Мне кажется, что занятие театром — мощная машина для познания человека. Человек перестает бояться смерти, если научается управлять этой машиной. И зритель может стать очень активным участником.
— То, чего вы добились в «Чайке». У вас этот неновый прием очень удался…
— Мне кажется, что этот неновый прием — общения, выстраивания отношений со зрителем — чрезвычайно сложен. Актеры, которые привыкли к контакту со зрителем в рамках жанра, внутренне протестуют, когда пытаешься втянуть их в незнакомую форму общения. Чтобы возникла дополнительная проблема натянутости, стеснения перед зрителем. Чувства фальши от собственных реплик.
Для меня важно, чтобы актер умел говорить со зрителем так, как никогда не говорят в театре.
В частности, о том, о чем на самом деле думает актер, пока играет. О своем сиюминутном отношении к зрителю. Он как бы позволяет схватить себя с поличным на месте преступления. Мне долго пришлось работать над тем, чтобы объяснить актерам, что обнаружение Аркадиной и ее свитой зрителей в зале должно как бы дезориентировать персонажей. Они должны смутиться. Иначе актеры не сыграли бы хорошо. Должен быть момент некоторой беспомощности — я ли это или я персонаж, который надо сыграть? Персонажи знают о присутствии публики, но это присутствие для них — полная неожиданность.
— Есть ли планы новых постановок в России?
— Я с огромным удовольствием работал с труппой Александринки. И это удовольствие было взаимным. Мы дали друг другу обещание продолжить сотрудничество. Я бы привез в Россию кого-нибудь из малоизвестных здесь авторов, может быть, Томаса Бернхарда. В будущем году или через год.
— Вы имели возможность посмотреть спектакли других российских театров?

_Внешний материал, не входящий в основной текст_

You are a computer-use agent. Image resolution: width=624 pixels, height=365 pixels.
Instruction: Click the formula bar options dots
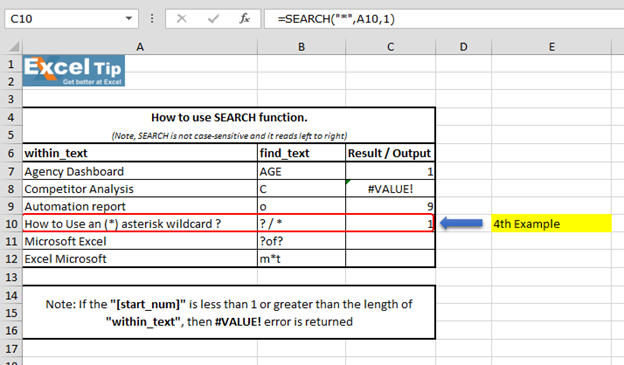152,19
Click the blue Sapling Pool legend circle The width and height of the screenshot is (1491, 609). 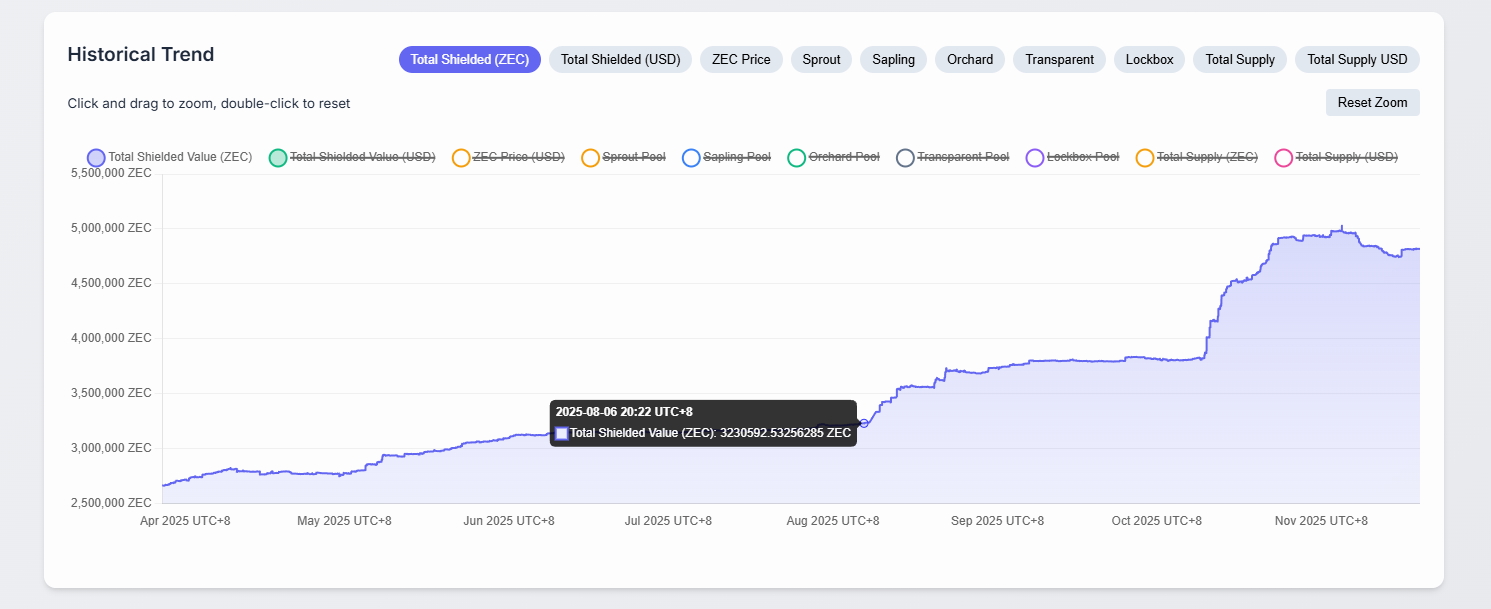pyautogui.click(x=691, y=157)
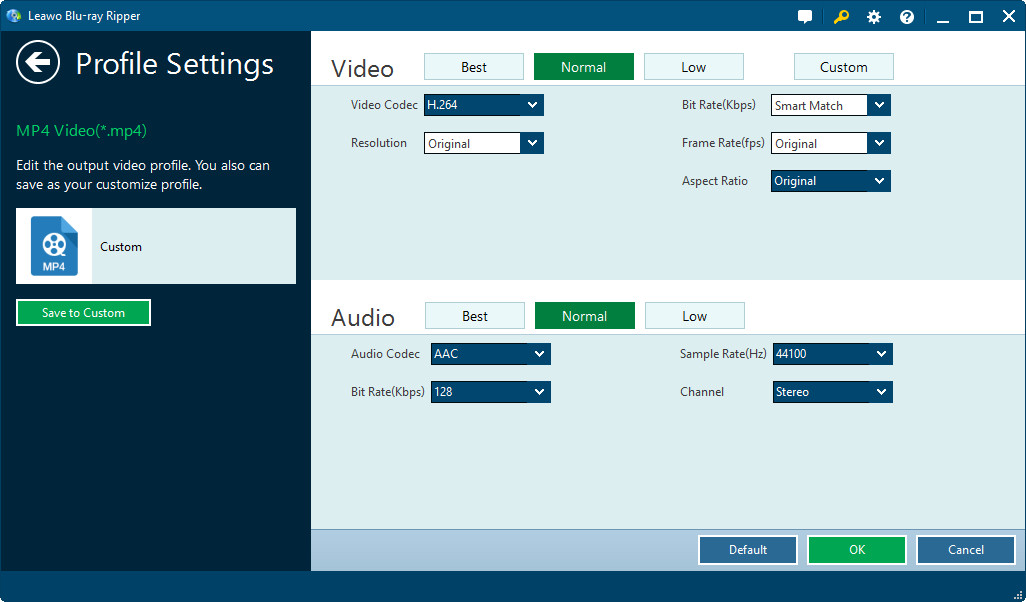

— Бывая в России, я никогда не упускаю такой возможности. Я видел потрясающую «Одну очень счастливую деревню» у Фоменко. Очень понравились «Иваны» Андрея Могучего. Видел «Короля Лира» и «Жизнь и судьбу» Додина.
— Вам понравилась «Жизнь и судьба»?
— Знаете, после первого действия я с раздражением думал: как долго русские будут мастурбировать на этих проблемах? После второго действия мое мнение изменилось: я понял, что в спектакле есть нечто личное для режиссера, и мне было интересно смотреть на этот спектакль уже не для того, чтобы определить его художественную ценность. Точно так же я воспринял фильм «Катынь» Анджея Вайды — с точки зрения искреннего подхода к теме. Чувствуется, что и Додин, и Вайда — заложники своего поколения. И не смогут выйти из этого плена, посмотреть на это по-другому. Но то, что они делают, достойно уважения.